Indipendenza, Politica, Sanità, Stato sardo

Moirano e il sardomasochismo

di Paolo Maninchedda
Ieri, mentre i normali mortali si occupavano di strade franate, di aziende dello Stato italiano che fanno quello che vogliono perché nessuno le controlla, di siccità, di pozzi e aziende che fingono di essere agricole e invece producono mais per produrre energia elettrica e bevono acqua come disperate, mentre i mortali combattevano con i problemi vecchi e nuovi e con l’invecchiamento biologico delle proprie cellule, l’imperatore Moirano, di porpora vestito, ha visitato i senatori laticlavi del Consiglio regionale.
Anche chi aveva una sola psoriasi al suo passaggio è guarito. Basta toccarlo e l’organismo si rinnova.
Oggi sui giornali c’è un po’ di polemica. Se la prendono col PD che lo porta in giro come la madonna di Bonaria. Ma che male c’è? Gli dedichino anche una festa patronale, non è rilevante.
Di rilevante c’è invece che Moirano non ha ancora dimostrato la sua utilità e non per colpa sua, per colpa del sardomasochismo esterofilo sardo, questa sì una malattia che colpisce soprattutto gli uomini di cultura che odiano la Sardegna, che pensano che la Sardegna sia solo un luogo di fallimenti storici e che quindi necessiti sempre di un legato propretore che venga dalla capitale dell’Impero e integri, con la sua scienza, la periferica e incivile Sardegna nel mirabile mondo civile della Repubblica italiana intesa come porta di ingresso nella civiltà e nella modernità.

Righe salvate:
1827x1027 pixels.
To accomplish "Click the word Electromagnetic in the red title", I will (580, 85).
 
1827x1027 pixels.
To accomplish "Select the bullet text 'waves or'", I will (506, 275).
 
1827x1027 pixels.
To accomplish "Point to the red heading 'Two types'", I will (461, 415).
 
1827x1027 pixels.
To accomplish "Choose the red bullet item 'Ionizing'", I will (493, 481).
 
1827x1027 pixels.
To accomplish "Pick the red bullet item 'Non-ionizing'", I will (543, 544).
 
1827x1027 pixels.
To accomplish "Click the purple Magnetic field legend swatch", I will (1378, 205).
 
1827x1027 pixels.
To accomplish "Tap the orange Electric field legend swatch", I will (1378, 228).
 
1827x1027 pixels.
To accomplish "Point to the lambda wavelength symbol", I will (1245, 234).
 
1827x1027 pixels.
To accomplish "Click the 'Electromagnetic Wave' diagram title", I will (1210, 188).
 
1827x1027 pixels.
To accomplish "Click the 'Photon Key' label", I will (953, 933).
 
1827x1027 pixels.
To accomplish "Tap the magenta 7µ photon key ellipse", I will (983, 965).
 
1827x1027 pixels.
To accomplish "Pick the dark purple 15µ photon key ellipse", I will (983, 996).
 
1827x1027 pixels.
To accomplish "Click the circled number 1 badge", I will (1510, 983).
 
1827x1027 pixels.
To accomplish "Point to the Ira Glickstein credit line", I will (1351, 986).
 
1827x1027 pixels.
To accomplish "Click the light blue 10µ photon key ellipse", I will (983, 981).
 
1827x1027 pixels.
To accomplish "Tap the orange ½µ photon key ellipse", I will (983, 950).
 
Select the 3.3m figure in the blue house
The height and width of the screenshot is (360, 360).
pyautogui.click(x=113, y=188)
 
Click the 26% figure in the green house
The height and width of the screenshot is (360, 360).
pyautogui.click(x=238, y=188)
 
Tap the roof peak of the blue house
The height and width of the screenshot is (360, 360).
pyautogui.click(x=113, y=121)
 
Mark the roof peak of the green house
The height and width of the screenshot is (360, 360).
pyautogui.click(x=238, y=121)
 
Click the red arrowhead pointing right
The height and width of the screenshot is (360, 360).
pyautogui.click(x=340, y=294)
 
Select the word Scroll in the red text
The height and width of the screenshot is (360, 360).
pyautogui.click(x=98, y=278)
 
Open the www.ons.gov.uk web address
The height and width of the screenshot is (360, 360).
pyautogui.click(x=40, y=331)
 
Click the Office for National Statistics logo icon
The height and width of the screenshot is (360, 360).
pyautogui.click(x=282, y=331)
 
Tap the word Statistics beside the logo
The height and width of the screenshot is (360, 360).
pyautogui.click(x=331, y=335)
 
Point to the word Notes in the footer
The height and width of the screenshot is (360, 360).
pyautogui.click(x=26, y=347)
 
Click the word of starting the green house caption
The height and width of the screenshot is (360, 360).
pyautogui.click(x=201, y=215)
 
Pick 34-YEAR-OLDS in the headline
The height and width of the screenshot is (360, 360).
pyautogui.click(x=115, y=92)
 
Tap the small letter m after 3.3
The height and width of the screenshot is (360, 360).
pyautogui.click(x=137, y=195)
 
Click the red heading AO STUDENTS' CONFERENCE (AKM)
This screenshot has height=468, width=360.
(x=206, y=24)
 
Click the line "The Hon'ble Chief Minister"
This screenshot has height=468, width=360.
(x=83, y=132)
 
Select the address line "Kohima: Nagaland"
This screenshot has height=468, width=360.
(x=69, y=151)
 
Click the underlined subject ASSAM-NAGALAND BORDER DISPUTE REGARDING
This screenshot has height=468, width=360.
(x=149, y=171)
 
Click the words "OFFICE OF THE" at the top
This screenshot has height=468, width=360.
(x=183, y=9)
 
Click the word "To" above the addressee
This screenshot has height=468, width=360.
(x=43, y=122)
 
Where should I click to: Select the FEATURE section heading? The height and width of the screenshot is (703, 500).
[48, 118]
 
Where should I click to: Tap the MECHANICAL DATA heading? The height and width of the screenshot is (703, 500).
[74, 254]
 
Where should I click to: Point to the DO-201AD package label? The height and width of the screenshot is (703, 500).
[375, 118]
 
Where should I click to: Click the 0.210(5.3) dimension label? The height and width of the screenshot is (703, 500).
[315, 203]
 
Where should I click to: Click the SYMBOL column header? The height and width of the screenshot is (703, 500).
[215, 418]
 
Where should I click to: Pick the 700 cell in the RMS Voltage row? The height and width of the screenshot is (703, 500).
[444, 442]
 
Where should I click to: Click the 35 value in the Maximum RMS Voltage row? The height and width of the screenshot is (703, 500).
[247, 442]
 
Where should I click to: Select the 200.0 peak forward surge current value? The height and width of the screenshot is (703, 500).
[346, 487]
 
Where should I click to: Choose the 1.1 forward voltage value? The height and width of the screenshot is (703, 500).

■ ESPLORA IL MATERIALE:
A - Elenca tutte le categorie che compaiono prima del titolo nel brano su Moirano.
B - Indica se ciascuna affermazione concorda con il brano su Moirano, rispondendo sì o no e citando le parole del brano che lo stabiliscono.
(i) Moirano ha visitato il Consiglio regionale.
(ii) Il brano attribuisce a Moirano la colpa di non aver ancora dimostrato la sua utilità.
(iii) Sui giornali di oggi non c'è alcuna polemica.

■ SOLUZIONI:
A - Indipendenza, Politica, Sanità, Stato sardo

B -
(i) Sì: «ha visitato i senatori laticlavi del Consiglio regionale».
(ii) No: «Moirano non ha ancora dimostrato la sua utilità e non per colpa sua».
(iii) No: «Oggi sui giornali c’è un po’ di polemica».